Like Berrian, Moss is a vertical speed receiver who has little value in the slot. It's possible Moss' presence will draw coverage away from Berrian, allowing him to get into more one-on-one situations, but it's also possible Berrian's snaps will be cut even further with another regular at the outside receiver positions.
"Immediately, you try to draft up things to get him the ball," offensive coordinator Darrell Bevell said of Moss, who was acquired from the New England Patriots on Wednesday.
"You don't want to come out of the game and have zero catches. You'd like to be able to factor him in, in any way to be able to put the ball in his hands."
Berrian acknowledged a roster that now includes Moss, Percy Harvin, Adrian Peterson and Visanthe Shiancoe "looks like a fantasy team ... but we're not winning the way we'd like to win. We've got to get closer as a team instead of just being a bunch of talent."
Asked if it's important to be patient when it comes to getting the ball, Berrian said, "It's very important. I have no patience. Yeah, it is important, because you can't let the ball not coming your way frustrate you, because then it starts to take you out of your game and you start to think about it too much."
One positive for Berrian at this stage is his health.
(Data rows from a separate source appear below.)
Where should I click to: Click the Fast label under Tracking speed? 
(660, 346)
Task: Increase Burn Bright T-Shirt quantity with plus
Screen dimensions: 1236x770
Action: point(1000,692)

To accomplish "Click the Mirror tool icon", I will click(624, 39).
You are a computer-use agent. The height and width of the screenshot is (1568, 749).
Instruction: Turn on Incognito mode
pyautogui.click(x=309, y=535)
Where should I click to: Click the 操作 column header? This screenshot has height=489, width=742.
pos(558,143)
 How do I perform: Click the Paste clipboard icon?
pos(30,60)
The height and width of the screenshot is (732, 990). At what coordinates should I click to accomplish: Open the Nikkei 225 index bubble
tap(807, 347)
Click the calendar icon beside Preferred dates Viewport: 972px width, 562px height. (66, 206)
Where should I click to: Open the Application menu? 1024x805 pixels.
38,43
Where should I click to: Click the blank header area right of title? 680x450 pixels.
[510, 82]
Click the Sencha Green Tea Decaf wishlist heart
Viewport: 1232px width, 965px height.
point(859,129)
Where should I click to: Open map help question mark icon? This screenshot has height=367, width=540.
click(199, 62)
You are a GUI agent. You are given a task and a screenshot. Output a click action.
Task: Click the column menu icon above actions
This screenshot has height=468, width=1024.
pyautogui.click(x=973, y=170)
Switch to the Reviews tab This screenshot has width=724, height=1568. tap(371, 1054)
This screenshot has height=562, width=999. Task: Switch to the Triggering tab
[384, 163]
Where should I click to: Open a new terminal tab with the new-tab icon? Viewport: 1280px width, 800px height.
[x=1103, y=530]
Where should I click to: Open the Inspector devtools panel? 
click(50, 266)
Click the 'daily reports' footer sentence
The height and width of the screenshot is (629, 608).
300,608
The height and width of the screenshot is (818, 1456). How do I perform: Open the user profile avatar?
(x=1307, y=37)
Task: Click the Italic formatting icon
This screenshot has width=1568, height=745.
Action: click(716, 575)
He battled toe problems at times in 2008 and was slowed significantly by hamstring issues in 2009, when he played in every game but saw his per-catch average plummet to a career-low 11.2 yards.
Health and production don't always go hand-in-hand, though, as Berrian has found out this season. And the Vikings' passing game as a whole still needs to come together, with another new face in the mix only days before a nationally televised test against the Jets.
"It's always looked good in practice, but it's practice," Berrian said. "We've just got to translate what happens on the practice field and make sure it carries over to the field."